Para que o paciente tenha boa aderência à dieta, o segredo da
orientação é a reeducação alimentar. O paciente deve aprender sobre a
quantidade calórica dos principais alimentos e discutir com o médico ou
nutricionista qual a dieta que melhor se enquadra nos seus hábitos de vida.
Regras básicas de educação alimentar também são ensinadas, como disciplinar o
horário das refeições, sentar á mesa para comer, evitando distrações, fazer
comprar no supermercado após ter se alimentado, evitar repetir o prato e as
sobremesas, dentre outras.
4.2. Exercício
físico regular
É uma parte fundamental da terapia dos obesos. Quando associado à
dieta hipocalórica, a principal função do exercício físico é evitar o ganho de
peso futuro, ou seja, ajudar o paciente a manter o peso após a dieta.
Cada paciente deve ter um programa de exercícios regulares
prescrito de acordo com as suas limitações. De uma forma geral, o exercício
deve ser anaeróbico e realizado pelo menos 30min por dia 5-7 vezes na semana.

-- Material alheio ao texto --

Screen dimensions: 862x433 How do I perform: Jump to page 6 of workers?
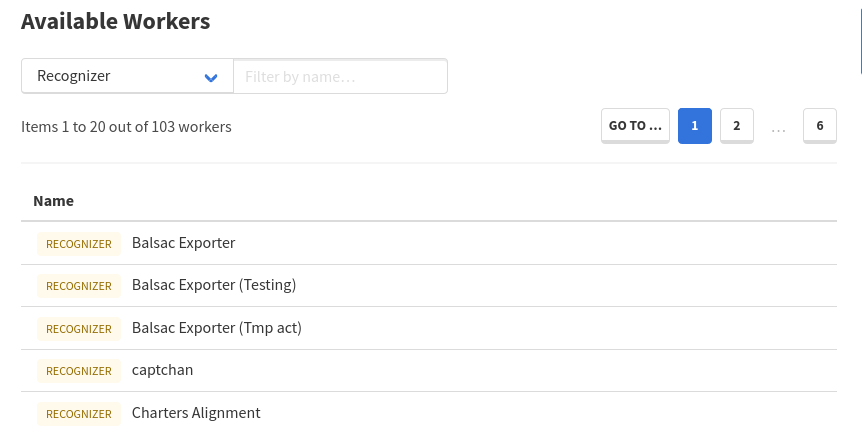click(819, 126)
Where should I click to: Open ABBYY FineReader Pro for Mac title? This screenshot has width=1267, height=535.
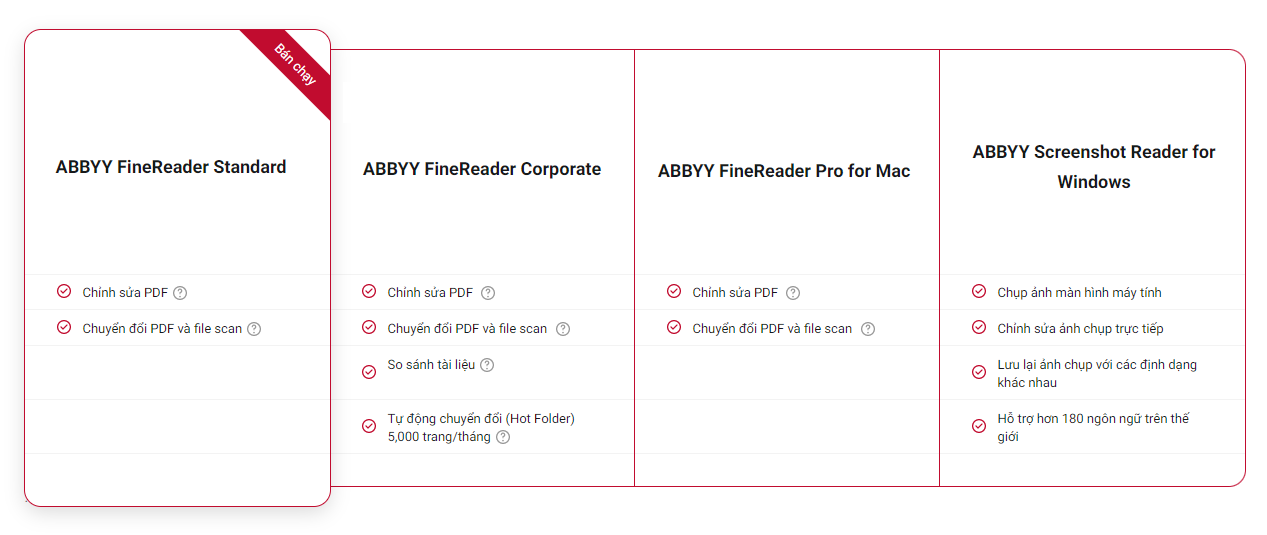pyautogui.click(x=784, y=171)
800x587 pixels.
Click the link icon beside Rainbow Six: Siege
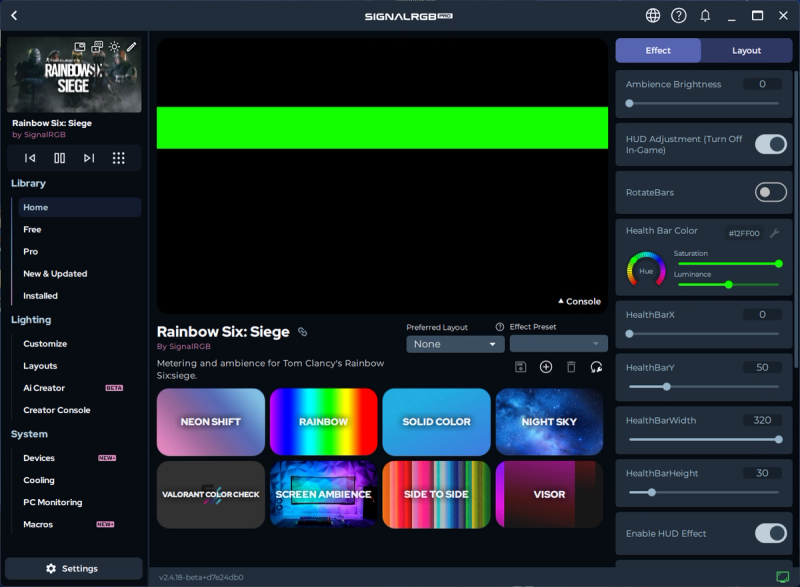303,332
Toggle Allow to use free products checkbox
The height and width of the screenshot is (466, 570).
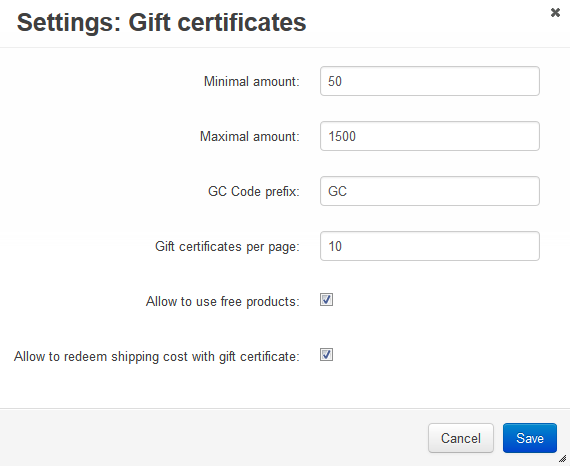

4.3. Terapia medicamentosa
A terapia medicamentosa antiobesidade é um método adjuvante de
tratamento. A base do tratamento é sempre a dieta e o exercício físico. Segundo
a Associação Brasileira para o Estudo da Obesidade e Síndrome Metabólica, os
critérios aceitos para o tratamento farmacológico da obesidade são:
IMC>30kg/m2; IMC>25kg/m2 na presença de comorbidades; falha em perder
peso com o tratamento farmacológico.
No Brasil existem cinco medicamentos registrados para o tratamento
da obesidade: dietilpropriona; femproporex; mazindol; sibutramina e orlistat.
4.4. Cirurgia
bariátrica
A
cirurgia bariátrica é o método mais eficaz de reduzir peso em obesos, embora
traga algumas complicações, como qualquer cirurgia, sendo algumas inerentes ao
próprio procedimento. As cirurgias bariátricas agem de duas formas para
promover a redução de peso: a primeira é a restrição da acomodação gástrica,
por redução do estômago (com isso, o paciente tem saciedade precoce com os
alimentos sólidos); a segunda é a redução da absorção intestinal de nutrientes
(Cecil, 2009).
A
eficácia da cirurgia é medida em termos de percentual de redução do excesso de
peso, que varia entre 50 e 60% após 1-2 anos de acompanhamento. Entre os tipos
de cirurgia que podem ser realizadas encontram-se a banda gástrica ajustável, a
gastroenteroanastomose em Y-de-Roux, dentre outras (Cecil, 2009).
5.
Conclusão
É
importante lembrar que a obesidade representa uma resposta do indivíduo ao
ambiente baseada na genética e no comportamento aprendido no decorrer da vida,
devendo ser encarada como uma doença crônica. Portanto, o tratamento deve ser
considerado como um trabalho em longo prazo. Antes de iniciar um programa de
controle de peso, é importante assegurar se o paciente está interessado e
pronto para fazer mudanças no estilo de vida e se tem objetivos e expectativas
realistas (Cecil, 2009).
O
dramático aumento na prevalência da obesidade nas ultimas décadas sugere
fortemente que estratégias preventivas irão tornar-se mais importantes com o
passar do tempo, tendo a saúde pública importante papel nesse processo. A menos
que esforços amplos sejam feitos visando à resolução do problema da obesidade é
provável que sua prevalência e complicação tornem-se um crescente fardo para a
saúde pública (Cecil, 2009).
6.
Referências
Lee Goldman, Dennis Ausiello. Cecil – Tratado
de Medicina Interna. 23ª ed. Rio de
Janeiro: Elsevier, 2009.
Clinical Guidelines on the identification, evaluation,
and treatment of overweight and obesity in adults. National Heart, Lung, and Blood Institute (NHLBI), Clinical
Guidelines for Obesity, 1998.
Oliveira,
Cecília Lacroix; Mello, Marco Túlio; Cintra, Isa de Pádua; Fisberg, Mauro. Obesidade e síndrome metabólica na infância
e adolescência. Rev. Nutr., Campinas, 17(2):237-245, abr./jun., 2004.